*Brief:* Show every line of the listing below that contains the string "header", copying each line in full.
-------
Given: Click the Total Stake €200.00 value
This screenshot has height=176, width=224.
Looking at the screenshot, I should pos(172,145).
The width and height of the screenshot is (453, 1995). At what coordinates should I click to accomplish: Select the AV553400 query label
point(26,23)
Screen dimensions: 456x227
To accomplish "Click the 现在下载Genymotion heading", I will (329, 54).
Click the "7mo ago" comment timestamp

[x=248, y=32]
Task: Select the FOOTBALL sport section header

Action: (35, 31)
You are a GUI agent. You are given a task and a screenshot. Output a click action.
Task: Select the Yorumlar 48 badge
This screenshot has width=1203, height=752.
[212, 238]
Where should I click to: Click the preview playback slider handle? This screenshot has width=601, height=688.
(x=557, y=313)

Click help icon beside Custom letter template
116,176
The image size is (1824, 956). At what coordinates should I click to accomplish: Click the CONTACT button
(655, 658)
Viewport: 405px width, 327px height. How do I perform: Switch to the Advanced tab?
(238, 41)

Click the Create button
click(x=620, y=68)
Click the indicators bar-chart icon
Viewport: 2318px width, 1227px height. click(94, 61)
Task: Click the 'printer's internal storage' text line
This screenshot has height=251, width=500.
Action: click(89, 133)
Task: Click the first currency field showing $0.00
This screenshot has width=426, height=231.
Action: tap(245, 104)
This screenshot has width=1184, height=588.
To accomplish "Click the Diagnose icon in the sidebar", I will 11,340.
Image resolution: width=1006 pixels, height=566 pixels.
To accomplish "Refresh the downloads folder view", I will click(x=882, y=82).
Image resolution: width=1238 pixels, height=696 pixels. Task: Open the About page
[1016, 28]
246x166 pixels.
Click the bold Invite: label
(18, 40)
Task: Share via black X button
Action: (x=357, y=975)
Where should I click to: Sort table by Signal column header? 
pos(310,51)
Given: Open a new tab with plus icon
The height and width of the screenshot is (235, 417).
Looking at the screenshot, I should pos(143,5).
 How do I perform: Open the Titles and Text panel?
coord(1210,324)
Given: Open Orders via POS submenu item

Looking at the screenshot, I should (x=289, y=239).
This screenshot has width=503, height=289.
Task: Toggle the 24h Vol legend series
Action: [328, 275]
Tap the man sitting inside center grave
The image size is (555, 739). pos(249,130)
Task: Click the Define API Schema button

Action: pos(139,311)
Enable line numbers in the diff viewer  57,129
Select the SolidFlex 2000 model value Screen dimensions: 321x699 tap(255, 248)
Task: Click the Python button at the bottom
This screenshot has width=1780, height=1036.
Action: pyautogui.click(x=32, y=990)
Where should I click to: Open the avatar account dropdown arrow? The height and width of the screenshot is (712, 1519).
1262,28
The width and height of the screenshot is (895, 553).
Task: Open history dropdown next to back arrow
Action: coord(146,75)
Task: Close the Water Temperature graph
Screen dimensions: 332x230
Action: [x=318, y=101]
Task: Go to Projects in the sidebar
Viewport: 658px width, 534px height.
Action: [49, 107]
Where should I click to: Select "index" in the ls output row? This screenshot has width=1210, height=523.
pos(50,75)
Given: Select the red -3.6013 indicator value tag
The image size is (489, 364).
-------
*Answer to the task:*
Task: Select the FOOTBALL sport section header
Where should I click to: Sort table by Signal column header? 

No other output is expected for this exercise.